When Pokémon first started, the tagline it received in the West was as simple as Gotta Catch ‘Em All. This single line pushed players into the vast collections that would spawn from the series in video games, the TCG and even figurines. Although at the time no one had any idea that Pokémon would be such a runaway hit, so the amount of 151 Pokémon didn’t seem so outrageous to collect given some time. As time has gone on and we’ve gotten six, soon to be seven, new generations since the first, we’ve reached a number that isn’t quite as tangible to collect in the games. It makes one wonder why we still have two versions for each generation when there’s so little trading that ever needs to be done, but there’s a few ways that Game Freak could tie it in to truly collecting them all and make it work.

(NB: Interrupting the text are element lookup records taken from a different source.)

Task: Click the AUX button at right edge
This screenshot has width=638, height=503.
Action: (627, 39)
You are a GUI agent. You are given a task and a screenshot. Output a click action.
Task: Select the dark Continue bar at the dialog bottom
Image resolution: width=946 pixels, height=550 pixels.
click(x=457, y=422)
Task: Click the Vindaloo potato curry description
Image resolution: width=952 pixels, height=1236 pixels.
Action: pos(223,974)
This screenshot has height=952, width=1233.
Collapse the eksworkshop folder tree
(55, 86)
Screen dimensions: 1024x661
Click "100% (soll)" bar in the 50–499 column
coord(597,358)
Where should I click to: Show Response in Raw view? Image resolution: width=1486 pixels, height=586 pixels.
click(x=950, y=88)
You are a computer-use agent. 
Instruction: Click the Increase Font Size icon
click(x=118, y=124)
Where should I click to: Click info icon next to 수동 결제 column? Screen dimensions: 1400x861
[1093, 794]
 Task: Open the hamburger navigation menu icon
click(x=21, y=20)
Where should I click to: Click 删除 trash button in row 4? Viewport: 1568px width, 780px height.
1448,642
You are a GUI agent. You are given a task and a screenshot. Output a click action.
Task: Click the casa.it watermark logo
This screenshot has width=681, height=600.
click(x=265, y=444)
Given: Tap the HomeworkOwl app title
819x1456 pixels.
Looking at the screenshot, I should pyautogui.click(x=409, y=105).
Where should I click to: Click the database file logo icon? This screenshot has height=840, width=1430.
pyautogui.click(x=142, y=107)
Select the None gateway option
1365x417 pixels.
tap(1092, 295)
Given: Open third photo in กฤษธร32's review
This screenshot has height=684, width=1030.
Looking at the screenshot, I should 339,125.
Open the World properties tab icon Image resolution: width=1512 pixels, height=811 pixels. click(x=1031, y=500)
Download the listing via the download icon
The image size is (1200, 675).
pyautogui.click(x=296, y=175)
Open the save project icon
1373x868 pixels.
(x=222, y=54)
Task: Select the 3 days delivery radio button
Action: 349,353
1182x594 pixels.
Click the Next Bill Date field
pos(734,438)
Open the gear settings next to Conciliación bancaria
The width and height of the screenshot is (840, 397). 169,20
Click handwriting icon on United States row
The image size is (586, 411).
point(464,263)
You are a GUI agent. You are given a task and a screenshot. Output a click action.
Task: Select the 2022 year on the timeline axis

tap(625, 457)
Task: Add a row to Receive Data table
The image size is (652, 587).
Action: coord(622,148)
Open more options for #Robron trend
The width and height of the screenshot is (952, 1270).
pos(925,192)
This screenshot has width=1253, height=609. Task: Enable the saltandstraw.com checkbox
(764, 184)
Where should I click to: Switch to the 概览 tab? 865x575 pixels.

Although Game Freak doesn’t intend for players to buy both versions of their Pokémon titles for each generation, it’s inevitable that some people will for a number of reasons. With the series moving to console, however, that’s a little less realistic given the increased price tag on their games. Now would be the perfect time for them to decide to simply release one game for a generation since they’ve seemingly pulled away from the national Pokédex in the most recent titles. The trading has been somewhat minimal and almost feels pointless at times outside of getting the two or three exclusives in each version. That’s why it would be ideal for Game Freak to completely revamp the way they view their regional and national Pokédex in order to make the series feel more cohesive than ever before.
Since the second generation titles, there’s been no way to get every single Pokémon in the national Pokédex without trading from previous entries in the series. In Pokémon Sun and Moon, the decision was made to completely ditch the national Pokédex in favor of just having a regional dex instead with around 400 of the over 800 total Pokémon at this point. Realistically, that’s not a lot and with there being no actual national Pokédex there never felt like an incentive to even move Pokémon unless players really wanted them to fight with. There ends up being a disconnect when having to move Pokémon from the bank to game, as it can lead to players having to revisit old games and keep trading up until they get the Pokémon they desire. That’s a lot of work unless they’re lucky and find one they one on the GTS, so what if instead of all these trading up nonsense, Game Freak instead let players catch every single Pokémon by using their two released versions.
As it stands, the Pokédex is likely to reach around or over 900 Pokemon with the introduction of Sword and Shield. So how would they go about making it feasible to collect them all? Simply divide them up between the two entries, of course! The newest generation of Pokemon could be scattered throughout the regional normally with only a couple of exclusives between versions, but the best way to include the national dex is by having each region include half of the remaining Pokémon in the dex. This means each game would have a regional dex of around 450 to 500, but finally allow players to catch ’em all. It would be a lot of trading, true, but that’s no different than having to transfer the 500 Pokémon from the bank to fill it out either. It would also heavily encourage trading between players more than ever before, even just so trainers could have their favorites to use on their journey. It would make each game really feel like a different adventure with such a varied amount of available Pokémon and would even follow along greatly with splitting up legendary Pokémon as well. People have started getting a bit tired of multiple games that offer little differences outside of the box legendary, so why not make two different versions make sense while also motivating players to collect Pokémon without making it feel like a chore that can’t be completed without access to every previous title in the series.
It’s highly unlikely we’ll see this sort of change in Sword and Shield, and perhaps not anytime soon for that matter, but it would be amazing should it come to fruition at some point. There’s nothing more disappointing than not being able to use a favorite Pokémon in a game or having to play through another title just to gain access to it. While it may seem silly from a region standpoint to offer such a split in Pokémon between games, mechanically it would be one of the greatest moves they could make in order for players to feel even more justified in two versions existing. There are a lot of ways Pokémon can change for the better and this is just one small step they could make to allow the series to grow even more by making the dual versions really matter instead of feeling like having a choice barely matters.